« La troisième rupture concerne justement le rapport de force entre communication humaine et communication technique. D’ailleurs, il faut mieux dire interactivité pour la technique et intercompréhension pour les hommes. Légitimer l’incommunication, c’est retrouver enfin la communication humaine. Si la technique triomphe avec l’information-service qui représente plus de 80% des applications, les résultats sont beaucoup plus modestes pour la politique, l’éducation et la connaissance … Revaloriser la communication humaine suppose finalement avoir confiance dans l’individu, car ce sont les imperfections de cette communication qui ont renforcé la séduction créée par la technique. »
Dominique Wolton, « Le retour de la pensée critique » in « Penser l’incommunication », p.67, Le Bord de l’Eau, 2024.
Broken Ground: The Fall of the House of Usher (1928)
Dans le fatras immense qui luit dans l’obscure réseau,
passent des créatures noires qui rongent les corps et les cervelles,
par l’effet du fort, de l’icône, de l’idiote et vaste influence,
sur des corps fragiles, collés aux barreaux des prisons mentales,
les mots-blessures qui enferment toujours la seule raison,
et rendent toutes les choses désirables, privées, aberrantes,
et ces humain.es là vivotent seuls à seuls, par milliers,
dans leurs passions motrices, aveugles, certaines et propices,
à toutes les corruptions lentes, les mêmes cités qui haïssent,
et font naître la crainte de masse et l’opprobre,
par l’effet des télé-viseurs et des filets des réseaux magnétiques,
ceux-là aux grands désirs de sécurité et de conforts,
sont ceux là qui se dopent aux performances de l’instant,
à la dérive autoritaire de la force brutale et stupide,
à l’intérieur des nasses séduisantes, toutes creusées à l’envers,
survivent ces images mentales, ces croyances, attitudes,
prises dans des volontés rentrées vers elles-mêmes,
et ce chemin vers nulle part est ce chemin affreux,
qui conduit toutes décisions vers un irrationnel pur,
l’oubli fatal des contextes, la mort des soi aux kilomètres,
font grandir le monstre-message ; la haine, la violence et l’oubli,
celui là qui grandit toujours, et soumet chaque Esprit…

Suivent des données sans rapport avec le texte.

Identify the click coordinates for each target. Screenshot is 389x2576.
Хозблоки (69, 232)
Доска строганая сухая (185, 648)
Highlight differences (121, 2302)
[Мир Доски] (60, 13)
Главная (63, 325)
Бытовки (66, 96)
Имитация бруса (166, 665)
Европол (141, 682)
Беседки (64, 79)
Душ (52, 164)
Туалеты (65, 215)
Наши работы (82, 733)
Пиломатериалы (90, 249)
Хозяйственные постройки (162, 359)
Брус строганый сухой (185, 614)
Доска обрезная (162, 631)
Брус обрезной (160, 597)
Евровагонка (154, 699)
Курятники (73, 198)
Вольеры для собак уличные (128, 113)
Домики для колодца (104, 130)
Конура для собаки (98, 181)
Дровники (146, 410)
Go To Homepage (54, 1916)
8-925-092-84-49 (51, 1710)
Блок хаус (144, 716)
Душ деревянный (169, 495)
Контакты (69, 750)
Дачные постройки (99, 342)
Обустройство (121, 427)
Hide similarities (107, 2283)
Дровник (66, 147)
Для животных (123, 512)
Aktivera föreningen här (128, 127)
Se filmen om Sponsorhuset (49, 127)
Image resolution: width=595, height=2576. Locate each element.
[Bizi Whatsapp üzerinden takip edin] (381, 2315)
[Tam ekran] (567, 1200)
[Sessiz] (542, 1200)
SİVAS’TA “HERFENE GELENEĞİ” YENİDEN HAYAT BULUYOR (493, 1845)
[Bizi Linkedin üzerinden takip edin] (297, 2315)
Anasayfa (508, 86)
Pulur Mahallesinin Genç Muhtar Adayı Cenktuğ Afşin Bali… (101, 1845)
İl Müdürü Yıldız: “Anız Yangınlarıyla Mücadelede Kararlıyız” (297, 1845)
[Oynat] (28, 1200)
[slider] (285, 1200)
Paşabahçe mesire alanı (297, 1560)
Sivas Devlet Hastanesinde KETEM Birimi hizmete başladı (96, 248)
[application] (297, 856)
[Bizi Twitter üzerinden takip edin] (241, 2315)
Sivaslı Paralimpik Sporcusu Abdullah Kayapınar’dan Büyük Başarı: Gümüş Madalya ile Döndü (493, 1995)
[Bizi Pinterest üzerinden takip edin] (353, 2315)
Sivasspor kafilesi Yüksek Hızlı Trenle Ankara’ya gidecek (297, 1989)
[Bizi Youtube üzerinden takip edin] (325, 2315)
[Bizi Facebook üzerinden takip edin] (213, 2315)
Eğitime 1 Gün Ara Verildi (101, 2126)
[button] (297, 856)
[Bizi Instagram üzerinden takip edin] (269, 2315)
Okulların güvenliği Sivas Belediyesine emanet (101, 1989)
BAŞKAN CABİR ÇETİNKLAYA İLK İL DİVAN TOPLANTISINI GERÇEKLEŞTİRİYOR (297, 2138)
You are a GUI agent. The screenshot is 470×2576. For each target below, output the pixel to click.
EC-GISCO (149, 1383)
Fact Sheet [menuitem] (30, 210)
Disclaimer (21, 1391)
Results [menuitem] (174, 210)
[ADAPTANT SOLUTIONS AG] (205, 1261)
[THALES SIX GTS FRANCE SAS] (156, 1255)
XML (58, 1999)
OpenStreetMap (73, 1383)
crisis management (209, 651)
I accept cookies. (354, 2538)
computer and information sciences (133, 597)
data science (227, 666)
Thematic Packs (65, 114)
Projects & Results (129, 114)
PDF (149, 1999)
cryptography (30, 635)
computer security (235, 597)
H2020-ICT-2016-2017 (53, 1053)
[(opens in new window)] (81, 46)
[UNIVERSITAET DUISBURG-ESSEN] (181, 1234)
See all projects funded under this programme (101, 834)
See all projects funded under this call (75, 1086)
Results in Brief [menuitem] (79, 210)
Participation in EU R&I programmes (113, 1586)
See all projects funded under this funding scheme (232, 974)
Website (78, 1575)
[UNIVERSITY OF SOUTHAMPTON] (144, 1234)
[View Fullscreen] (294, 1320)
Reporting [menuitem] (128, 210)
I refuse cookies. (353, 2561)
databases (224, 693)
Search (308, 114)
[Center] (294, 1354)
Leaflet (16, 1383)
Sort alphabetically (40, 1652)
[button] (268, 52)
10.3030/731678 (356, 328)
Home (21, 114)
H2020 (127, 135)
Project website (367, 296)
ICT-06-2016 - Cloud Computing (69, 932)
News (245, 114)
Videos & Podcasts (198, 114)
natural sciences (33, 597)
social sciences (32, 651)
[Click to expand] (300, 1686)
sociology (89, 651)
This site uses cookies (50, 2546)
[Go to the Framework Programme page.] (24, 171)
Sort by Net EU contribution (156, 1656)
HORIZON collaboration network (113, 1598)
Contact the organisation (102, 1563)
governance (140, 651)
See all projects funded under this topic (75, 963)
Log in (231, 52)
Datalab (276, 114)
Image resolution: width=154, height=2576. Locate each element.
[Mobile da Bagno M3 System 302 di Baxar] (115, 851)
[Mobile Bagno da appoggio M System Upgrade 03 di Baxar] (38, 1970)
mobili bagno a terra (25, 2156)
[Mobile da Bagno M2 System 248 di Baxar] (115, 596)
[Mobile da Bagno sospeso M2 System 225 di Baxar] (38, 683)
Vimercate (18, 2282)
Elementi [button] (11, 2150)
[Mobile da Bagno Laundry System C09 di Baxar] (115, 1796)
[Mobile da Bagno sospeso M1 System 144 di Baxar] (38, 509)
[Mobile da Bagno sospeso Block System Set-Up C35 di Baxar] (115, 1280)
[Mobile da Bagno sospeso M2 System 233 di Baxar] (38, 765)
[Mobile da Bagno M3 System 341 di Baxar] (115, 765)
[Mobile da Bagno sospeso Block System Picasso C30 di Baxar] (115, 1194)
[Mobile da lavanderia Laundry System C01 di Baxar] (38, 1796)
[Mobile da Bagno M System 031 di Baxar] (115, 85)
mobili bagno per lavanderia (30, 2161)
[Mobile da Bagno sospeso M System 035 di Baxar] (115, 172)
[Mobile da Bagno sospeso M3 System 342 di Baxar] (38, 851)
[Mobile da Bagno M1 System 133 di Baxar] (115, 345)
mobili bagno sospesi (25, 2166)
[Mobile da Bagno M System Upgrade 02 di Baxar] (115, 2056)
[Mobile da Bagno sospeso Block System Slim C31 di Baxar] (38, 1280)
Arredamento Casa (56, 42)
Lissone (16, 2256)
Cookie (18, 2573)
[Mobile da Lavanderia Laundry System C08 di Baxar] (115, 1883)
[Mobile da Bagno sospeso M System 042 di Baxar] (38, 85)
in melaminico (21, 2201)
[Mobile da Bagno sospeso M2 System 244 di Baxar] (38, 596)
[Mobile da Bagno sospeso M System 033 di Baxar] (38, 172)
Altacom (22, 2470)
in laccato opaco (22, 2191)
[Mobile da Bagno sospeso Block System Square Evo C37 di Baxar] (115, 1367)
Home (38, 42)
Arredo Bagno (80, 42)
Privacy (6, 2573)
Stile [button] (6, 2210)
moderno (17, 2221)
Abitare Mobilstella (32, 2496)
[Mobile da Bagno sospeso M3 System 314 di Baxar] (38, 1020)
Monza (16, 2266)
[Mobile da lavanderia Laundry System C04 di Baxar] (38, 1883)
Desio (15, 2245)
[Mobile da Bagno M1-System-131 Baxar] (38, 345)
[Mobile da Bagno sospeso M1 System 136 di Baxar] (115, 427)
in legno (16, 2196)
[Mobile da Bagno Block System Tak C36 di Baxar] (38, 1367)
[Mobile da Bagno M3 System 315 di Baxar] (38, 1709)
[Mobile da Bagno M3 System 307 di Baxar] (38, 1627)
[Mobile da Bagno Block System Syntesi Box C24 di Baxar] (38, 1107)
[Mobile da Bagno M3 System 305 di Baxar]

Ah vous serez des ennemis innombrables et seuls, tout à la fois,
survivants sur des îlots d’artifices, de mal-conscience et de guerres,
devenus après l’orage, l’absence de refuges, la perdition,
vous qui niez l’importance de ce qu’est comprendre,
les flashs-lumières de l’ornière ridiculement petite et sombre,
et produire en masse, ce vaste programme de contrôle,
l’obsession sexuelle, automatique, multiple et navrante,
qui efface, détruit, rend facile, la négation des autres et du vivant,
la psychologie devenue l’instrument d’une farce macabre,
les mangeurs d’idée-drames, de remords psychiques, la fuite en série,
et tous ces individus-zéros alignés comme des soldats de l’Empire,
qui font le job et la condition demandés, ont le réflexe assuré, la fin de l’action administrée,
sont là comme des petits princes, contrôlant l’ultime, le début et l’espoir,
le capital qui s’insinue à l’intérieur, dans les veines et le sang,
pour les animateurs du rien et d’une forme isolée et isolante.
Ah quel est ce regret qui remonte depuis la Terre ? L’immense regret,
qui colore la pensée et fait du monde, un tableau futur, exquis et divin,
le manque d’éducation de soi, la figure mythique du père enfin libérée,
de son obligation, de sa servitude débile, de sa forme sociale imposante,
la pensée libre enfin exprimée comme communication, information et création.